◆ **GIVEN PROBLEM 1**: From the text on the virtual-array particle simulation, list every value given for the parallel OpenCL data channels in the constructor call.
◆ **GIVEN PROBLEM 2**: Extend the text on the virtual-array particle simulation, beginning immediately after its final sentence.

First, virtual arrays are allocated (which may take several seconds for slow computers).

C++
VirtualMultiArray<float> xVir(n, depot.requestGpus(), 4000, 1,{5,15,10});

Here, 4000(elements) is page size, 5,15,10 are parallel OpenCL data channels, 1 is page cache per channel. This means there are a total of (5+15+10)*1*4000 = 120000 elements cached inside RAM. This is a bit higher than 1/3 of all particles. So, maximum 1/3 of particles have RAM speed if all of them are concurrently used. For a system with all pcie bridges having same number of pcie channels, {5,5,5} or {10,10,10} or a similar arbitrary multiplier set can be used to maximize pcie usage efficiency. For the development computer, second card has higher pcie bandwidth and first card has some latency issues due to OS functions. To automate finding best bandwidth, PcieBandwidthBenchmarker().bestBandwidth(5 /* or 10 */ ) can be used instead of {...}.

Then arrays are initialized to some arbitrary values to counter any denormalized floating point operation slowdown effects (without initialization, it gets 10x slower on development machine). Lastly, forces are computed in a brute-force way (O(N^2) force calculations). Simd length (on fx8150 & -mavx -march=native g++ compiler options) is 8. This means its using AVX instructions of CPU to compute 8 data at once. With simd length = 8, there are 320000 particles to simulate. On a SSE CPU, it would create 160000 particles instead.

◆ **EXTRACTED INFORMATION**:
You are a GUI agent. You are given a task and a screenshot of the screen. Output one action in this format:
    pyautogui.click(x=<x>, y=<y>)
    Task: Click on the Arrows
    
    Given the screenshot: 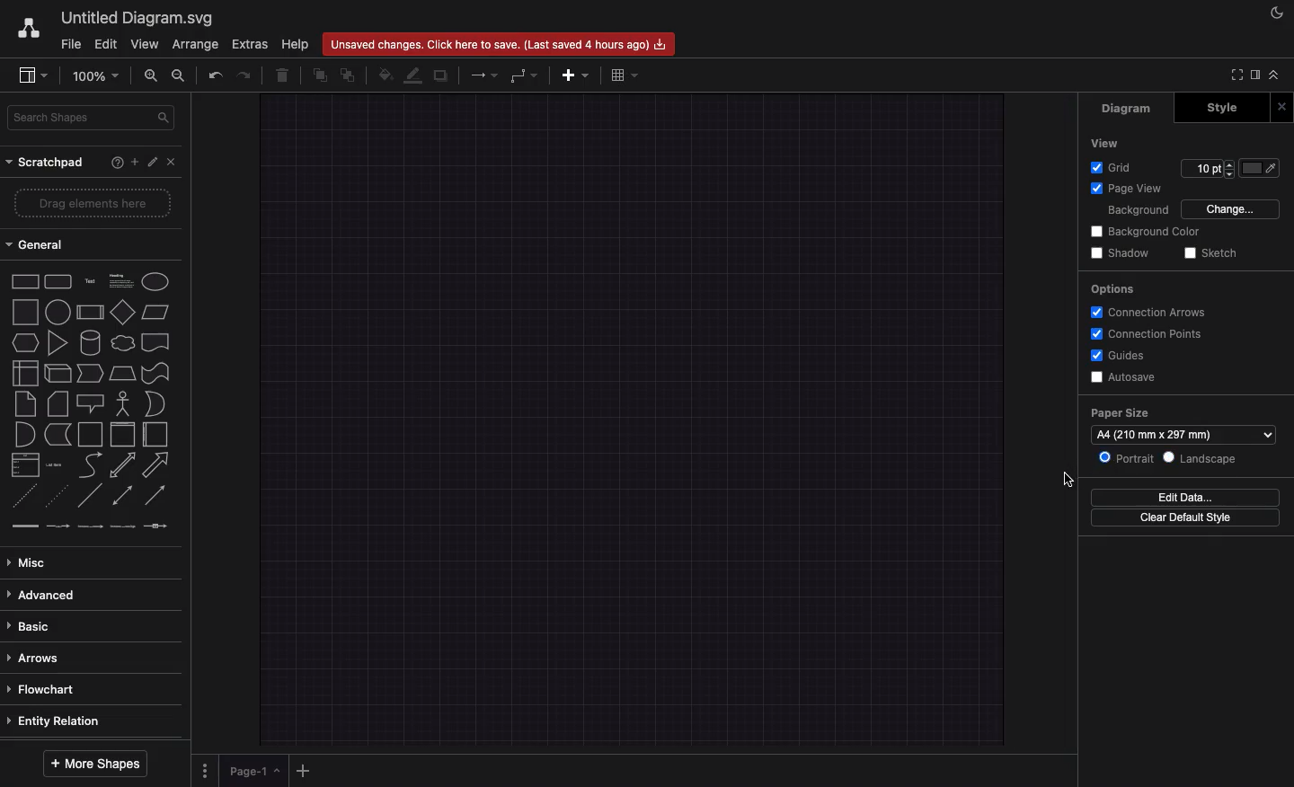 What is the action you would take?
    pyautogui.click(x=36, y=659)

◆ **EXERCISE RESPONSE 1**: 5, 15, 10

◆ **EXERCISE RESPONSE 2**:
Due to the scalability of I/O operations, 32-threads are used in OpenMP pragma directive. This is for 3 graphics cards on pcie v2.0, a 8 thread cpu and 64bit build. It may have a different performance gain on other systems. But each "mapped access" to virtual array means a VRAM-RAM data movement which takes some time and is asynchronous to CPU thanks to the DMA engines. So, when a thread is blocked at waiting for VRAM data, another thread can context-switch in its place and continue doing other stuff. This way, some(or all?) of I/O latency is hidden behind that new task and overall performance increases. Normally, an NBody algorithm would work just fine with number of threads = 8 on a 8-core CPU, since it is pure math. But virtual array accessing adds I/O.

Same many-threads scalability can happen for any other I/O bottlenecked algorithm, not just N-body. Especially when system has more async graphics card DMA engines than number of CPU cores. For example, some Nvidia Tesla cards have 5 engines per card. So even a dual-core CPU would use 10-20 threads on a dual Tesla system.

The mapping part:

C++
xVir.mappedReadWriteAccess(ii, tileSize, [&,ii](float* ptrX1) { 
    const float* __restrict__ const ptrX = ptrX1 + ii;
    ...
},false,true,false);

alone is not enough to extract full performance out of SIMD instructions. Compiler needs to know that pointers are not an alias. This is achieved by adding __restrict__ word for the pointer. Then compiler can do necessary optimizations which can lead to vectorization of math codes.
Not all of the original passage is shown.